No reference has been made in argument to the New South Wales Sale of Goods Act 1923; but secs. 53 and 57 seem to me to be conclusive: "57. Where any right, duty, or liability would arise under a contract of sale by implication of law, it may be negatived or varied by express agreement" &c. I take "implication of law" to be used in contradistinction to express agreement (see In re Leith's Estate; Chambers v Davidson[2]) and as including the implication of law under sec. 53; and I take the words "express agreement" to imply that, if the ordinary implication is to be negatived or varied, there must be something in the words of the particular contract clearly indicating an express intention to negative or vary the implication (see Metropolitan District Railway Co v Sharpe[3]). The burden lies on the defendants here to show such an indication of intention; and that burden has not, in my opinion, been satisfied. Mere conjecture based on business probabilities is not sufficient; and if there is nothing but conjecture the ordinary implication remains applicable.

It is reassuring to find that any differences of opinion in this case relate to the construction of the language of the particular letters transmitted in this particular case, and not to any point or principle of substantive law. It is not denied that unless the implication of law be negatived or varied by express agreement, the proper measure of damages for non-delivery of goods, even if the purchaser has not resold the goods, is the difference between the contract price and the market price when the goods ought to have been delivered (Leigh v Paterson[4], followed in Phillpotts v Evans[5]).
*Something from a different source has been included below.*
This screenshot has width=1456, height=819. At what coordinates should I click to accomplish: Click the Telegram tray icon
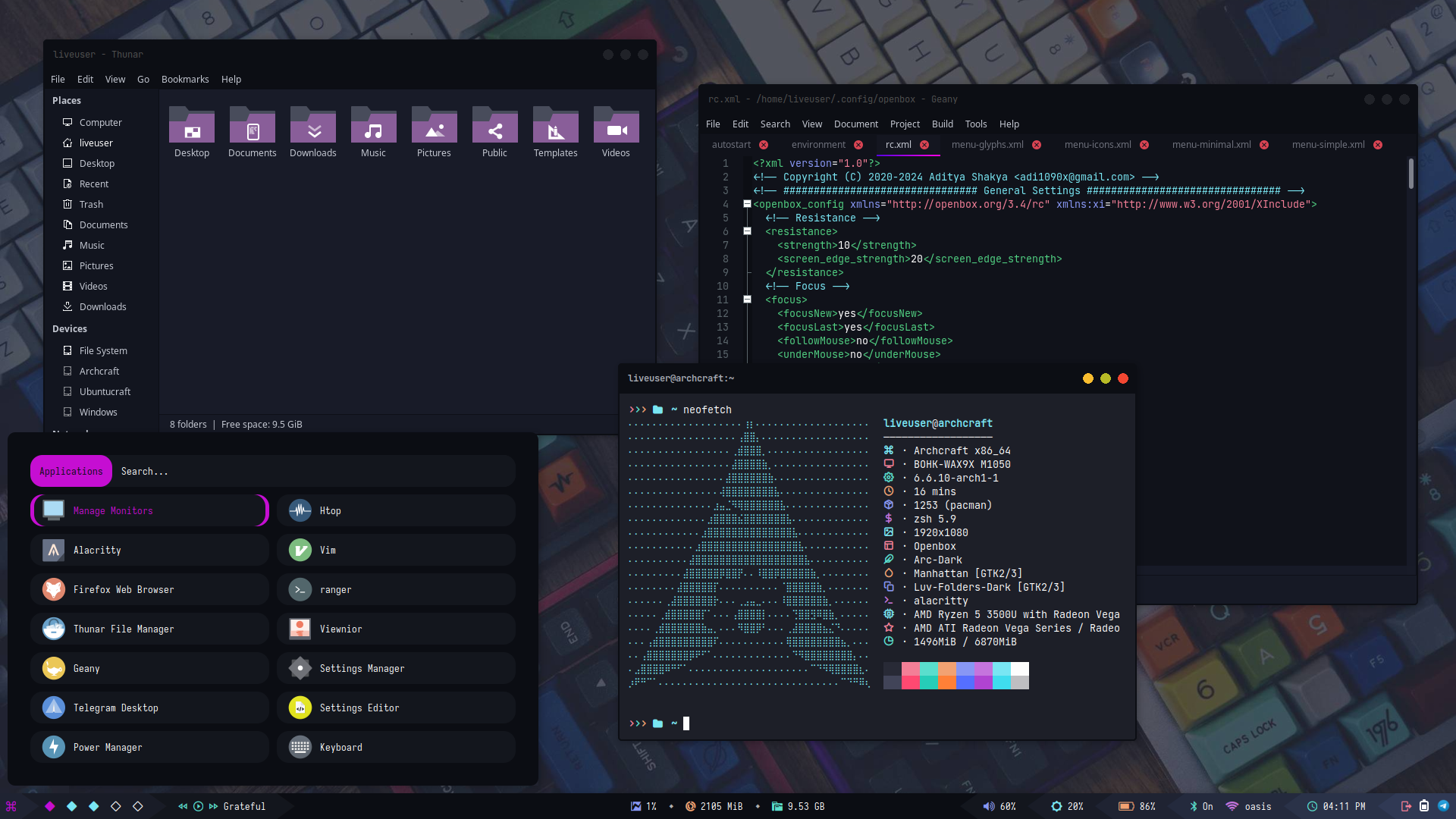(1443, 806)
This is the position taken up by counsel for the plaintiff throughout; and therefore he undertook not to bring any evidence of liability incurred to Lohmann & Co. (of Bremen) "or other purchasers." Conceding that Lohmann & Co. cannot be treated as purchasing from Burkard & Co., the fact of any contract with any sub-purchaser is immaterial to the measure of damages.
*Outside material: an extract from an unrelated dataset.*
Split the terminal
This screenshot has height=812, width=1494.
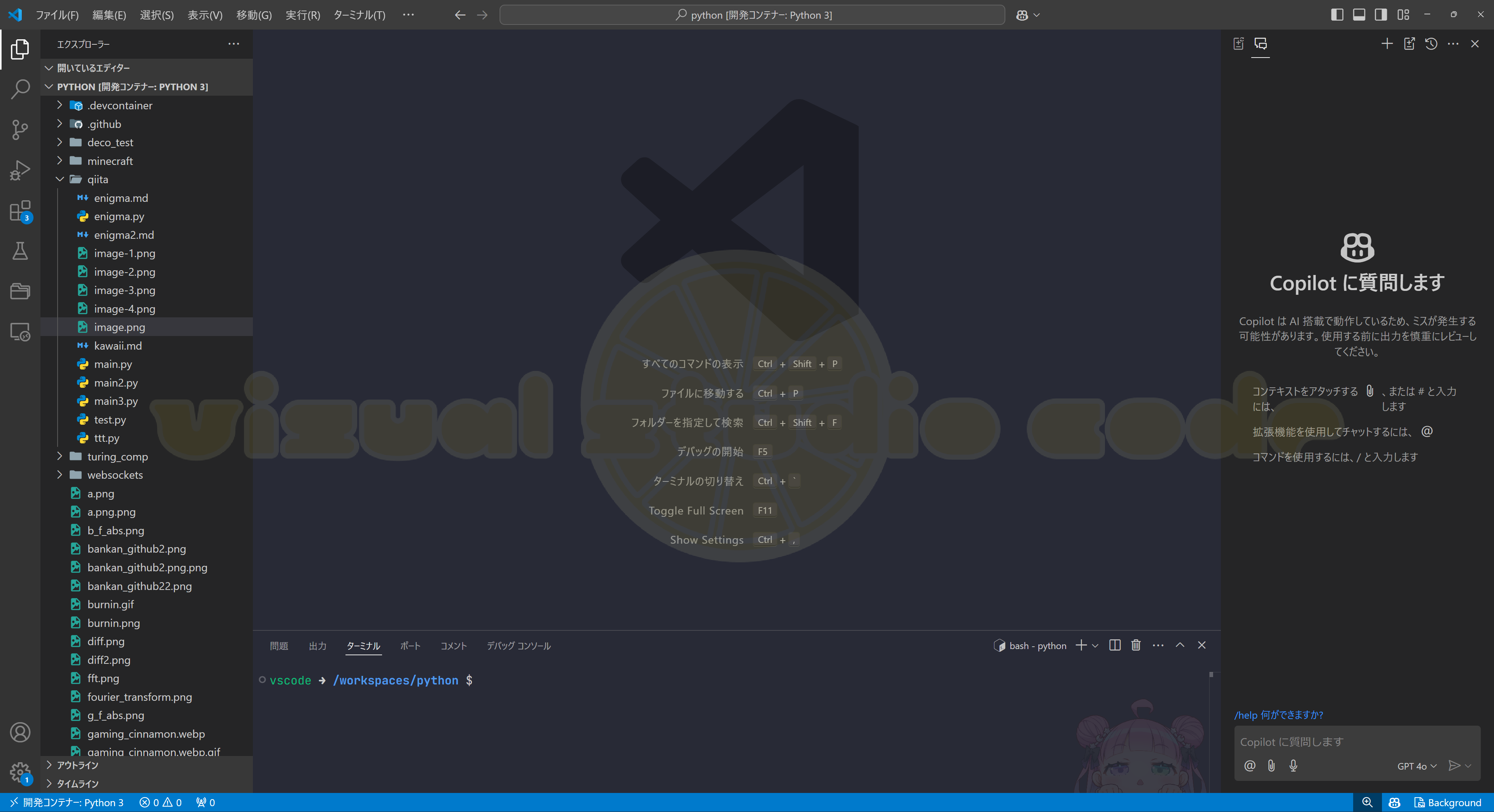(1114, 645)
In this view of the case, it is probably unnecessary to consider the correspondence, not in evidence, which led the Full Court to order judgment for the defendants instead of ordering a new trial. The correspondence related to an effort of the defendants, made after issue joined, to get a commission to take evidence in Europe; and, as Campbell J. says, it was properly rejected as dealing with matters quite irrelevant to the issues to be tried. It is not even included in the materials on which the order of the Full Court purports on its face in the recitals to be based; and I cannot see how it can be treated as supporting the order of the Full Court.

I am of opinion that the appeal should be allowed, the order of the Full Court set aside, and the verdict for the plaintiff restored.

Appeal dismissed.

Solicitors for the appellant, Sly & Russell.

Solicitors for the respondents, F. A. Davenport & Mant.

[1] (1928) 28 S.R. (N.S.W.), at p. 611.

[2] (1866) L.R. 1 P.C. 296.

[3] (1880) 5 App. Cas. 425, at p. 441.

[4] (1818) 8 Taunt. 540.

[5] [1839] EngR 182; (1839) 5 M. & W. 475.